Collected data:

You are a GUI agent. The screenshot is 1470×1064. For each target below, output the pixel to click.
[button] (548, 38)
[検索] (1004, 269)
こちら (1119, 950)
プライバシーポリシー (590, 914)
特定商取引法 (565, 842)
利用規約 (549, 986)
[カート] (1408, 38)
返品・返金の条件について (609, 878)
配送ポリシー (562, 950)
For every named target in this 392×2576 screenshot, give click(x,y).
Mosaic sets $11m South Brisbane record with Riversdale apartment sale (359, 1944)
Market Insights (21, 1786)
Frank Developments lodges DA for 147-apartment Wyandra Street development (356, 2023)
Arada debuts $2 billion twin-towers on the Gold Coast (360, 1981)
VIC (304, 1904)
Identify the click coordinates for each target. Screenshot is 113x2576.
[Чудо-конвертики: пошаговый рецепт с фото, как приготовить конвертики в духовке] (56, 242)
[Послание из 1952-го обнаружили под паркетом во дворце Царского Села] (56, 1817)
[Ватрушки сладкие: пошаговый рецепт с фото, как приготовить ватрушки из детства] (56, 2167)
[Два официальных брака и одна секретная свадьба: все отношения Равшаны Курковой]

## [WHAT TO WORK ON]
Would you copy every line of the entries in which "each" appears?

## [TASK OUTPUT]
You are a GUI agent. The screenshot is 1470×1064. For each target below, output the pixel to click.
Identify the click coordinates for each target. Screenshot is 113x2576.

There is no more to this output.